Stored data entries:
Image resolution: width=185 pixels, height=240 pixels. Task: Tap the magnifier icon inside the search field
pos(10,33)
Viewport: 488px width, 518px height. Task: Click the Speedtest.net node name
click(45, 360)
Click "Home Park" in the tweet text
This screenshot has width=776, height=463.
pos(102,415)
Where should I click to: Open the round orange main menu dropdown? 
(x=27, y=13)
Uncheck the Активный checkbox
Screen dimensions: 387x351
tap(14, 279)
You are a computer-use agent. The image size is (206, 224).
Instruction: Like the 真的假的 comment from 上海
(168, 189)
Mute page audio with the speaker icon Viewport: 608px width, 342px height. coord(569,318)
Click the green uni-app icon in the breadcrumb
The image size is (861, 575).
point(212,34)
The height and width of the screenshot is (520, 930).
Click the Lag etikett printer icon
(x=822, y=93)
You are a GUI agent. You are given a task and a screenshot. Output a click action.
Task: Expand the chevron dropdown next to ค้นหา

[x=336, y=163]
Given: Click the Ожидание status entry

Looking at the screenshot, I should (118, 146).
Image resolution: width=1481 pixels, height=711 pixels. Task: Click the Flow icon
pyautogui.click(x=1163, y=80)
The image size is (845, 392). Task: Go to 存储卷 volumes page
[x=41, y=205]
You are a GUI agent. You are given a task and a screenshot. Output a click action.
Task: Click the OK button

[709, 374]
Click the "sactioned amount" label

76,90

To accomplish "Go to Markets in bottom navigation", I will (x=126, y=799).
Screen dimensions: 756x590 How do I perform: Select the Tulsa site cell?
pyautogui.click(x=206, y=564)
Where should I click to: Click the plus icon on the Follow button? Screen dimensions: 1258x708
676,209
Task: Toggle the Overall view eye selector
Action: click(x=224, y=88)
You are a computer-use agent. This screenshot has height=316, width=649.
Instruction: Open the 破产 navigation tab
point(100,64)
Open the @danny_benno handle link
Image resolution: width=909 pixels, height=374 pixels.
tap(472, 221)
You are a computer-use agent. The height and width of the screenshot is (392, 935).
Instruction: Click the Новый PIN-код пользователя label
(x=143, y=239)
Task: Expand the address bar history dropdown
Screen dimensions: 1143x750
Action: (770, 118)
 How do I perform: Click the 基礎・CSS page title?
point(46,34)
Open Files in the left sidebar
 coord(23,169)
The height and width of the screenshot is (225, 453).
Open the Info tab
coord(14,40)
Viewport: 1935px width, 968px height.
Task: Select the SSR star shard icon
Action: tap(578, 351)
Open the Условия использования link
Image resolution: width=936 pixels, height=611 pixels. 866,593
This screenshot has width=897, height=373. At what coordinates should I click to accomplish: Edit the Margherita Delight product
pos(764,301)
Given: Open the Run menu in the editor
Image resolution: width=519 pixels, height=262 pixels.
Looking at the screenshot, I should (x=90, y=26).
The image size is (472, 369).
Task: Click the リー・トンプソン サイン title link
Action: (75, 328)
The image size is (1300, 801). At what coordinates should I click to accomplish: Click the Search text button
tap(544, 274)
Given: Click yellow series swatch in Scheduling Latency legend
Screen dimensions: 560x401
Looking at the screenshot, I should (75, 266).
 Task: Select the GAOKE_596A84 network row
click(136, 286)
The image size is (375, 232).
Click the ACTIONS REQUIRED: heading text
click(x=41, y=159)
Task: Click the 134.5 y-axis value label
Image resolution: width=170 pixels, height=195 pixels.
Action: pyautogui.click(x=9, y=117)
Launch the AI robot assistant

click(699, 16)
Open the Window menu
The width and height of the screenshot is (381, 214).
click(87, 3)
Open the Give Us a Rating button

### What this task involves
Give the data back in full, matching it character for character.

### The answer
Image resolution: width=185 pixels, height=240 pixels. Task: Tap the magnifier icon inside the search field
pos(10,33)
Viewport: 488px width, 518px height. Task: Click the Speedtest.net node name
click(45, 360)
Click "Home Park" in the tweet text
This screenshot has width=776, height=463.
pos(102,415)
Where should I click to: Open the round orange main menu dropdown? 
(x=27, y=13)
Uncheck the Активный checkbox
Screen dimensions: 387x351
tap(14, 279)
You are a computer-use agent. The image size is (206, 224).
Instruction: Like the 真的假的 comment from 上海
(168, 189)
Mute page audio with the speaker icon Viewport: 608px width, 342px height. coord(569,318)
Click the green uni-app icon in the breadcrumb
The image size is (861, 575).
point(212,34)
The height and width of the screenshot is (520, 930).
Click the Lag etikett printer icon
(x=822, y=93)
You are a GUI agent. You are given a task and a screenshot. Output a click action.
Task: Expand the chevron dropdown next to ค้นหา

[x=336, y=163]
Given: Click the Ожидание status entry

Looking at the screenshot, I should (118, 146).
Image resolution: width=1481 pixels, height=711 pixels. Task: Click the Flow icon
pyautogui.click(x=1163, y=80)
The image size is (845, 392). Task: Go to 存储卷 volumes page
[x=41, y=205]
You are a GUI agent. You are given a task and a screenshot. Output a click action.
Task: Click the OK button

[709, 374]
Click the "sactioned amount" label

76,90

To accomplish "Go to Markets in bottom navigation", I will (x=126, y=799).
Screen dimensions: 756x590 How do I perform: Select the Tulsa site cell?
pyautogui.click(x=206, y=564)
Where should I click to: Click the plus icon on the Follow button? Screen dimensions: 1258x708
676,209
Task: Toggle the Overall view eye selector
Action: click(x=224, y=88)
You are a computer-use agent. This screenshot has height=316, width=649.
Instruction: Open the 破产 navigation tab
point(100,64)
Open the @danny_benno handle link
Image resolution: width=909 pixels, height=374 pixels.
tap(472, 221)
You are a computer-use agent. The height and width of the screenshot is (392, 935).
Instruction: Click the Новый PIN-код пользователя label
(x=143, y=239)
Task: Expand the address bar history dropdown
Screen dimensions: 1143x750
Action: (770, 118)
 How do I perform: Click the 基礎・CSS page title?
point(46,34)
Open Files in the left sidebar
 coord(23,169)
The height and width of the screenshot is (225, 453).
Open the Info tab
coord(14,40)
Viewport: 1935px width, 968px height.
Task: Select the SSR star shard icon
Action: tap(578, 351)
Open the Условия использования link
Image resolution: width=936 pixels, height=611 pixels. 866,593
This screenshot has width=897, height=373. At what coordinates should I click to accomplish: Edit the Margherita Delight product
pos(764,301)
Given: Open the Run menu in the editor
Image resolution: width=519 pixels, height=262 pixels.
Looking at the screenshot, I should (x=90, y=26).
The image size is (472, 369).
Task: Click the リー・トンプソン サイン title link
Action: (75, 328)
The image size is (1300, 801). At what coordinates should I click to accomplish: Click the Search text button
tap(544, 274)
Given: Click yellow series swatch in Scheduling Latency legend
Screen dimensions: 560x401
Looking at the screenshot, I should (75, 266).
 Task: Select the GAOKE_596A84 network row
click(136, 286)
The image size is (375, 232).
Click the ACTIONS REQUIRED: heading text
click(x=41, y=159)
Task: Click the 134.5 y-axis value label
Image resolution: width=170 pixels, height=195 pixels.
Action: pyautogui.click(x=9, y=117)
Launch the AI robot assistant

click(699, 16)
Open the Window menu
The width and height of the screenshot is (381, 214).
click(87, 3)
Open the Give Us a Rating button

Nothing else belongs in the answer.